■ Что нужно сделать ■
Повторите дословно отрывок из рассказа о деде Голубчикове: начните со слов «Пожалуй, если бы» и закончите словами «бы присел когда!».

■ Текст документа ■
Гайка - пуп. Дед Голубчиков

Владимир Голубчиков
1 фото 1956г. Моя мама, дед Голубчиков и я на руках у мамы
2 фото 2018г. Набережная г.Бенальмадена, скульптура "Торс", автор Жозе Казамайор


Пожалуй, если бы не эта встреча, то я бы никогда не задумался над тем, каким меня запомнят внуки. Уверен, что в восприятии каждого из них я буду совсем разный, это даже не предположение, а уверенность потому, что уже слышал от внуков отдельные замечания о своих пристрастиях. Так, младшая внучка Эмма как-то спросила меня, - Ох, опа, (опа – по-немецки дедушка, мы же в Германии живём, но внучки прекрасно говорят и по-русски) почему ты всегда сидишь, отдыхаешь в кресле? А старшая её на один месяц Катя не сомневается, что я всегда сижу у компьютера. - Опа, ты опять у своего компьютера сидишь? ¬- заходя к нам в гости, с порога кричит она. А старший внук Максимилиан считает, что всё своё время я провожу за стрижкой многочисленных газонов на вверенном гектаре территории фирмы,  - Опа, ты всё время бегаешь за своей газонокосилкой, хоть бы присел когда!

Вот так, - сколько людей – столько мнений! И это совершенно справедливо, каждый воспринимает этот мир по-своему, видит то, что ему понятно, знакомо. Вот и мне в маленьком курортном городке Бенальмадена, что находится на берегу Средиземного моря, на юге Испании, попалась на глаза скульптура, одна из многих, украшающих местную набережную. Другой прошёл бы мимо, не обратив на этот «шедевр модернизма» внимания или небрежно скользнув взглядом, лишь зафиксировал его существование. А я, увидев, начал громко хохотать, хлопать в ладоши, запрыгал, заплясал и вообще всячески выражал необыкновенную радость, а когда немного успокоился, рассказал с удивлением смотрящей на совершенно не свойственные мне изъявления чувств жене, что, можно сказать, шестьдесят лет ждал этой встречи! Конечно же, не ждал, а просто шестьдесят с чем-то лет назад мой дед, Фёдор Васильевич Голубчиков, рассказал мне побасёнку, так, именно с ударением на «ё» тогда многие именовали то, что впоследствии стали повсеместно называть анекдотом.

■ Исходные данные ■
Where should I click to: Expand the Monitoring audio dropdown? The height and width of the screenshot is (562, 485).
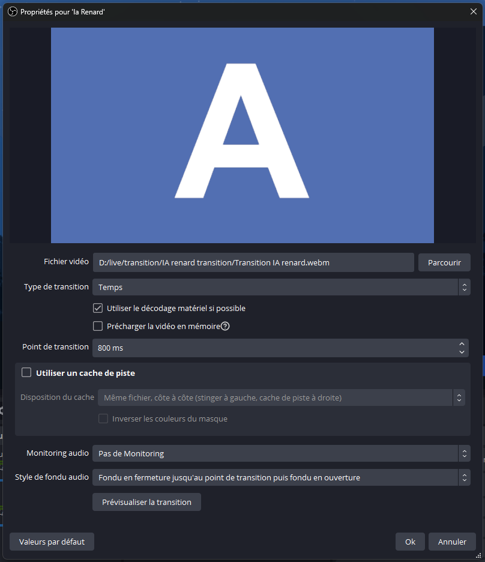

■ Результат ■
Пожалуй, если бы не эта встреча, то я бы никогда не задумался над тем, каким меня запомнят внуки. Уверен, что в восприятии каждого из них я буду совсем разный, это даже не предположение, а уверенность потому, что уже слышал от внуков отдельные замечания о своих пристрастиях. Так, младшая внучка Эмма как-то спросила меня, - Ох, опа, (опа – по-немецки дедушка, мы же в Германии живём, но внучки прекрасно говорят и по-русски) почему ты всегда сидишь, отдыхаешь в кресле? А старшая её на один месяц Катя не сомневается, что я всегда сижу у компьютера. - Опа, ты опять у своего компьютера сидишь? ¬- заходя к нам в гости, с порога кричит она. А старший внук Максимилиан считает, что всё своё время я провожу за стрижкой многочисленных газонов на вверенном гектаре территории фирмы,  - Опа, ты всё время бегаешь за своей газонокосилкой, хоть бы присел когда!